洞穴の入り口に、公衆電話があった。緑色のボタンが摩耗し、釣り銭受けにガムが仕掛けられ、小銭の二枚に一枚は読み取られない、懐かしいヤツだ。電話は何かを知っているように鳴った。
「よう、ウェイヴ? どうだ調子は? 私だ、父さんだ。ヤクルトスワローズは……」
「父さん? ヤクルトはどうでもいいよ。ぼくは雪原に置いてけぼりにされたみたいだ。何が起きてるのか、よく分からないんだ。どうもまずいことになったかもしれないよ。教えて、父さん。どうすればいいんだ」
「落ち着け。ウェイヴ。そのためにおれは電話をしたんだ。ウェイヴ。ポジティブにとらえて問題ない状況だから安心しなさい。まっすぐ、進むんだ。いいか、真っすぐ進むんだ。リオネル・メッシは足をかけられても、ユニフォームを引っ張られても、後ろからぶつかられても、倒れないで、ゴールに向かってドリブルする。だからゴールが決められる。そうだろ。だから、おまえもそうしろ。ウェイヴ」
「ここはどこなの、父さん?」
「危なくないところだ。比較的安全な所だ」
「わからないよ、父さん」
「わかんなくていいんだよ、ウェイヴ。そもそもだよ。すべてが分かるわけなんてないんだ。科学はいろんなことを明らかにしている。でも、すべてを解明できることにはならないと思うよ。でもそれでいいんだ」
「ごまかさないでよ、父さん、こうやって電話をしているじゃないか。つまり、父さんもこの雪原に、ぼくがいることに少なからず関わっているはずじゃないか」
「うううむむむむむ〜。賢くなったなウェイヴ」
「いつまでもガキのまんまじゃいられないんだよ、父さん」
「その調子だ、ウェイヴ。Vを失ったいま、おまえはもっとがんばんなくちゃいけなくなったんだ。とにかく、いまの状況に集中しろ。分かる必要はないんだ。駆け抜けることが求められているんだ、わかったな!」
ガチャ、ツーツー。
どうしようもなく不安だった。不安という感情の芽は、不確実性だ。彼はながらく不確実性を意識しない都会生活を送っていた。確かではないことはこの世にあふれているのに。

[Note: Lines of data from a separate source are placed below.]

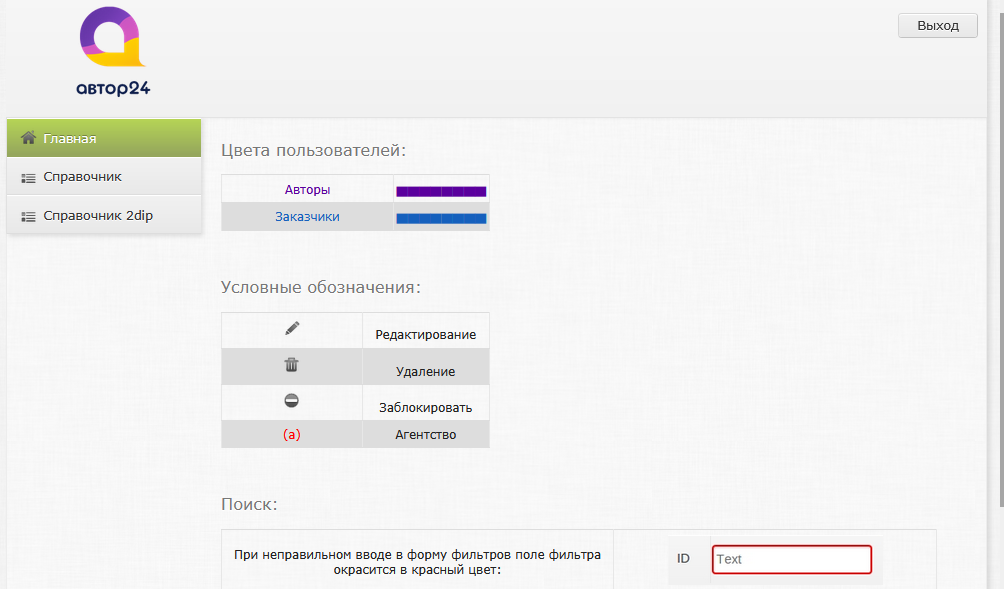Click the Агентство label cell
Image resolution: width=1004 pixels, height=589 pixels.
pyautogui.click(x=425, y=433)
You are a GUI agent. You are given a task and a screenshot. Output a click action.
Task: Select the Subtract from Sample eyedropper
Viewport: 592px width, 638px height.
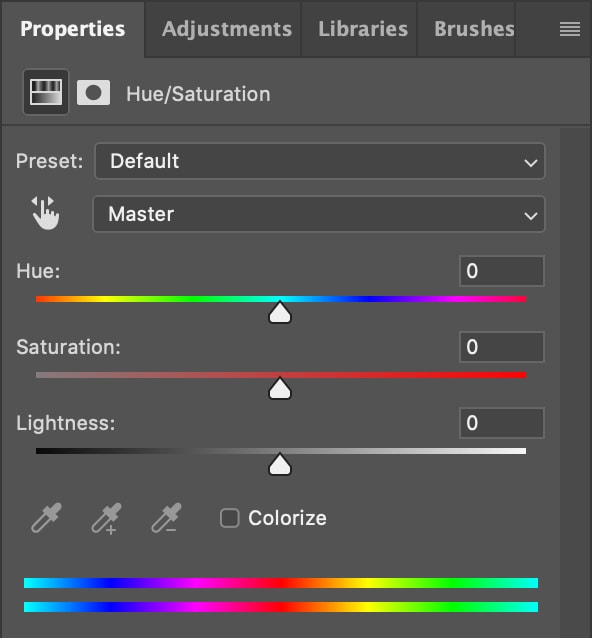point(166,518)
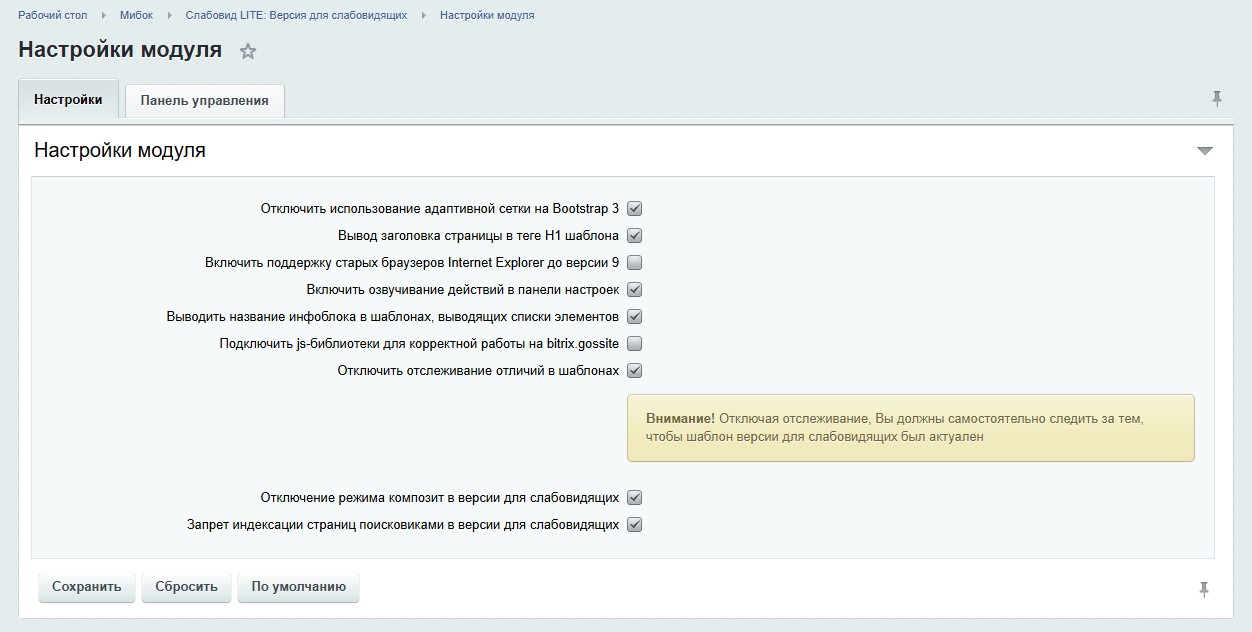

ウェイヴは傍らに不自然に置かれたランタンを掴んだ。細長い道の奥深くには、焚き木で照らされた広い空間があり、得体の知れぬ男がたたずんでいた。男は時代遅れの肩幅が小さくとられているツーボタン・ジャケットと、カートコバーン的なセカンドハンドなリーバイスのずたぼろジーンズを履いていた。くしゃくしゃの煙草を吸い、寝不足のような、惚けた顔をしていて、心ここに在らず感がひどい。
でも、容貌自体は切れ味鋭いたぐいだ。サーベルのように尖った鼻。断崖絶壁のほお骨。細い目のなかにある瞳は曹操のように獰猛で、あまのじゃくな性格の持ち主であると物語っていそうだ。白鳥一万羽になぜか含まれてしまう黒い白鳥だ。余りにも疑い深く、それでいてものすごい楽天家で、どんなことに関しても朝令暮改かもしれなかった。ひとつ気になるのは、彼の傍らに置かれている、ケネディ大統領が誇った三人組が着ていたような宇宙服だ。脱皮の後のからのように、くしゃっと洞穴の壁にへたりこんだ。その表面はざらざらとしていて茶色くにごっていて、使用感がありありとある。
「やあ、ウェイヴくん」
彼は煙草を放り投げて、新しいのを焚き木でつけて吸った。煙はすべて鼻から放出された。
「ぼくは〈協力者〉だよ。きみとぼくとの出会いは世界が歪んでいることの証明だ。つまりこういうこと」
――せかいはぐるぐるまわっている
それでいてきみょうにゆがんでいる――
「そしてもうひとつ。『ばらばらのものたちが、つながりあいたがる』。それがこの世の中のあり方だ。面白いだろう」
ええ、とウェイヴはうなずいた。
「面白いですね。『ばらばらのものたちが、つながりあいたがる』。でも、あなたが何について話しているのかは、ようく分からないんですね」
「そのうち分かる。それをあたり前だと思う時がくる。それが『わかる』ということだ」「そうですか。にいさん、ぼくはどうすればいいのですか。ぼくは次の行き先を探しているうちに、なぜかこんなところに迷いこんでしまった。ここは本当に深い所だ。たぶん、ぼくが住んでいた所とは、もう本当にかけ離れた場所なんでしょう」
「おい、ウェイヴくん、それは間違いだ。確かにここは変な所だけど、きみが普通だととらえていた所もまたクレイジーなのさ。きみは思い込みにとらわれている」
彼は煙草をきりかえた。吸い込む量が半端なかった。
「ようし、いま、必要なものだけをきみに上げることにしよう。きみは北に移動して、あるものを複製することになるのさ。そのためには『非公式な配達業者』との恊働が大切になるんだ。これだけだ。分かったな」
鼻から多量の煙が出た。それが男の顔を隠した。やがて映像がまどろんでいく。